Amien seeks fair solution to comfort women issue

Tertiani ZB Simanjuntak, The Jakarta Post, Jakarta

People's Consultative Assembly (MPR) Speaker Amien Rais called on
Wednesday for a fair and prudent solution to the comfort women
issue, saying that the matter was one of the dark periods in the
country's history.

"It is important to find an equitable resolution to past
problems, including the comfort women issue, for the sake of our
nation's honor," Amien said after receiving four Japanese
parliamentary members on Wednesday.

The four Japanese legislators are currently in Indonesia to
gather more data that would support their plan to submit an act
forcing the Japanese government to issue an official apology to
and provide adequate compensation for Indonesian women used as
sex slaves during World War II.

More than 200,000 young women from Indonesia, Korea, China,
the Philippines, Taiwan and other Asian countries were taken from
their families to serve as sex slaves in concentration camps
located near Japanese military barracks throughout the Asia
Pacific region during World War II.

Delegation leader Tomiko Okazaki of the Democratic Party of
Japan told the media on Wednesday that the Japanese government
still refused to recognize the existence of such an act, saying
that the comfort women issue had been settled through
international and bilateral agreements on war reparations.
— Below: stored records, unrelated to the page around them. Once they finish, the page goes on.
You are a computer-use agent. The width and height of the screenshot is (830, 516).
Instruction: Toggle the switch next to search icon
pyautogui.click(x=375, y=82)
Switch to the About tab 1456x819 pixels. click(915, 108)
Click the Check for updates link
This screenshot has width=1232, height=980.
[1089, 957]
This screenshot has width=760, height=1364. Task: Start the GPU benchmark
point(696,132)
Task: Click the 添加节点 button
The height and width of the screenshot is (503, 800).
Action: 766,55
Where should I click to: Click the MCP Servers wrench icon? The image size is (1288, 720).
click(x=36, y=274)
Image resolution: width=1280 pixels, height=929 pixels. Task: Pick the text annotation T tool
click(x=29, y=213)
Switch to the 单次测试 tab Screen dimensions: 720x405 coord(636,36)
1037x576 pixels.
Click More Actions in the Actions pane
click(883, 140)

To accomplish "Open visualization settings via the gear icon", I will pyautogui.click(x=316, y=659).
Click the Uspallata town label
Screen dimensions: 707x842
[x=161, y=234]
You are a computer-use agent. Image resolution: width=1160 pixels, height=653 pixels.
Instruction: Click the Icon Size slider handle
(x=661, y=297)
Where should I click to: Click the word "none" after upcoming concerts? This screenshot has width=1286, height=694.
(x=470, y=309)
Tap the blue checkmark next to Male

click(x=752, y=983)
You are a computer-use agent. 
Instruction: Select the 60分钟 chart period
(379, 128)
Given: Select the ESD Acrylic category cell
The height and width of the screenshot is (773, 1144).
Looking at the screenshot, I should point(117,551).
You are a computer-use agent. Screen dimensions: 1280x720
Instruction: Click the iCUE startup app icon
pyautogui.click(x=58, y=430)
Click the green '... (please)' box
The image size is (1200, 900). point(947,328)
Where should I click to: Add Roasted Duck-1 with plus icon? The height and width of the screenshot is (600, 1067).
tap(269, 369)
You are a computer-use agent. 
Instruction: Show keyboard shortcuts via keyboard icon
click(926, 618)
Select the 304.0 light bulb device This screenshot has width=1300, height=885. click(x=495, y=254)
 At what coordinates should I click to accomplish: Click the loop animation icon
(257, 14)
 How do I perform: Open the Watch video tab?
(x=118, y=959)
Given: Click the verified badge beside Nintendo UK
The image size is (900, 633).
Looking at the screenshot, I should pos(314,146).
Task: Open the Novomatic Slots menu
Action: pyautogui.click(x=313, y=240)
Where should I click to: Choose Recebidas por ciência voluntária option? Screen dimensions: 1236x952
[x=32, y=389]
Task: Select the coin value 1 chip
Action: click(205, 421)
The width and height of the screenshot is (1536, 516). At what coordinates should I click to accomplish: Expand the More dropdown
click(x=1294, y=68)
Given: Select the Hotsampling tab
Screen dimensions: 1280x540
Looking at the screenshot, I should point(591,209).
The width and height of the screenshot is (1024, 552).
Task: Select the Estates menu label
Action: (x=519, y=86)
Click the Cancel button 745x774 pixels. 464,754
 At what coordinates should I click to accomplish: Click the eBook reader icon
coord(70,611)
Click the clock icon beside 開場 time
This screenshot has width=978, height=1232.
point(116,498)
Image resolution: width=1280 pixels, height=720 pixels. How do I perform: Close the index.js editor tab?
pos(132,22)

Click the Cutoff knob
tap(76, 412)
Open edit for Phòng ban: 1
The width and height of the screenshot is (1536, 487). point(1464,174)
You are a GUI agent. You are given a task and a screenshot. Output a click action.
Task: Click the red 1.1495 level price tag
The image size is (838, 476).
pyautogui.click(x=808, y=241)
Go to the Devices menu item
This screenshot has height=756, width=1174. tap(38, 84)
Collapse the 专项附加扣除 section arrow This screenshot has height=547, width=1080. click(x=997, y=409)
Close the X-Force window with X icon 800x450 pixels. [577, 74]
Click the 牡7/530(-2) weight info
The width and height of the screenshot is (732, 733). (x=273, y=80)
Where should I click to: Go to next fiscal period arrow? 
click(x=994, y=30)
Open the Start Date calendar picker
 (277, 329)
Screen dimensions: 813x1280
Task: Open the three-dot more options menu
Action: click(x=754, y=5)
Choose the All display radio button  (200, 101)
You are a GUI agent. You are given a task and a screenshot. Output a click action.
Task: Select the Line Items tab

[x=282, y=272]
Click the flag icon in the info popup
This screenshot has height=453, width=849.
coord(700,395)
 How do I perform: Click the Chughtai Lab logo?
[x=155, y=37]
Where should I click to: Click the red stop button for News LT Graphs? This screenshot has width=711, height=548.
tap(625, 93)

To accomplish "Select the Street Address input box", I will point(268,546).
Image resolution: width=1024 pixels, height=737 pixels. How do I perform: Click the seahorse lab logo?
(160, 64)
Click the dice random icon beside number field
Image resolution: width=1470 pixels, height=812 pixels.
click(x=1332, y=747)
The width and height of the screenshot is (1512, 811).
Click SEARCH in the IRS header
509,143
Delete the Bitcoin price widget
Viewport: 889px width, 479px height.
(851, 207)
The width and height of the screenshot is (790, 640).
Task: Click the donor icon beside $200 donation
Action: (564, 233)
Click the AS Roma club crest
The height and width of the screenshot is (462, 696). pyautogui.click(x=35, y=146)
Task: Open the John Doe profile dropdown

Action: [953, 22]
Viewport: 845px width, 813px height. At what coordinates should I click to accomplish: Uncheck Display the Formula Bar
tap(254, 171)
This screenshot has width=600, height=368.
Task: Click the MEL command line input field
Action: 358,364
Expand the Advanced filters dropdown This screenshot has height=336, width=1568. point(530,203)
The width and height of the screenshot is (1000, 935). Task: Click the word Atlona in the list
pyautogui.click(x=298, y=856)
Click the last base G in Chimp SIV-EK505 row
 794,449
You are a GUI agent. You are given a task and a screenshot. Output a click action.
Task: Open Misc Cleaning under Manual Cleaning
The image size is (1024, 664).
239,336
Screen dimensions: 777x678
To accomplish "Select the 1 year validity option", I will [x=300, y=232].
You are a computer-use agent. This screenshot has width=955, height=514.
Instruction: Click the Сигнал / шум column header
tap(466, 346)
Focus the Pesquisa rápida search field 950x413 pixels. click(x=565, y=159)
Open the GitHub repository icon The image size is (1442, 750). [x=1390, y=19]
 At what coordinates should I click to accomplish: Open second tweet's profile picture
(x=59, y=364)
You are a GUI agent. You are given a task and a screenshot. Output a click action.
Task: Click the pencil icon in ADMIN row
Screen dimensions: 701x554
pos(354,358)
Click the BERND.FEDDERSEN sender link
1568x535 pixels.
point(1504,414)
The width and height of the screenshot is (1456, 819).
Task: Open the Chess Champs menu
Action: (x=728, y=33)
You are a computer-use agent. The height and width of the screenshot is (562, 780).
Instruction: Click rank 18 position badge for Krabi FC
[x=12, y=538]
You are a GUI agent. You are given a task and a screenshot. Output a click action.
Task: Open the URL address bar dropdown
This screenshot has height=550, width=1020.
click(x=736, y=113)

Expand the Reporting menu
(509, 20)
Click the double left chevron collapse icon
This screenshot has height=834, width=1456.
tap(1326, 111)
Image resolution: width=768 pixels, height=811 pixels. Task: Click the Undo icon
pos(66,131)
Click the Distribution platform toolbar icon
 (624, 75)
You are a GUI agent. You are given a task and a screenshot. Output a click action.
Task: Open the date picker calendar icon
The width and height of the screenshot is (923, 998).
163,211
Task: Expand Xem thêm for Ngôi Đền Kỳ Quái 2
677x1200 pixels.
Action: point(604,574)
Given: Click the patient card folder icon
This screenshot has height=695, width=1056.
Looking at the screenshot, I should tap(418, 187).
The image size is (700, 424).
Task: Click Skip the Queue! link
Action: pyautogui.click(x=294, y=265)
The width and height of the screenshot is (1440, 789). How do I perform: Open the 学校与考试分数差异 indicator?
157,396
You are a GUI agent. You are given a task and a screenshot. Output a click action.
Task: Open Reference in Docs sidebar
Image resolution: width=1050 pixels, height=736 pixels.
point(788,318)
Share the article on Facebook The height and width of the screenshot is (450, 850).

"In separate meetings with former state minister for women's
empowerment Khofifah Indar Parawansa, MPR chair Amien Rais and
Minister of Justice and Human Rights Yusril Ihza Mahendra, we
found out that the matter has not been resolved," Okazaki said.

The Japanese government has already sent apology letters to
Asia Pacific countries it occupied during World War II, but the
Indonesian government has always insisted that it has not
received any official apology from the Japanese government.

Indonesia signed a memorandum of understanding (MOU) with the
independent Asian Women's Fund (AWF) organization on March 25,
1997, which handed over a total of 380 million Japanese yen (some
US$2.8 million) collected from donors to establish houses where
there were reported concentrations of former comfort women, or
jugun ianfu in Japanese.

"But doubts remain that the compensation reached the victims,"
said Okazaki, adding that the MOU with AWF should be revised
because it did not allow for direct compensation for each of the
victims.

However, Yusril said that personal compensation would
encounter enormous difficulties when it came to proving that an
elderly woman was formerly a comfort woman, as many of them women
had refused to reveal the truth about their past.

He also said that although the administration of President
Megawati Soekarnoputri was very much concerned with the issue, it
had yet to issue an official stance on the proposed revision of
the MOU with AWF.

The Indonesian government could not possibly be involved in
drafting the act seeking an official apology from the Japanese
government.

"We cannot give support to the making of the act because it is
an internal political matter for Japan ... but I think the MOU
should be revised because the compensation, which currently
totals only Rp 775 million (less than $720,000), was too small
for more than 10,000 reported victims," Yusril told The Jakarta
Post.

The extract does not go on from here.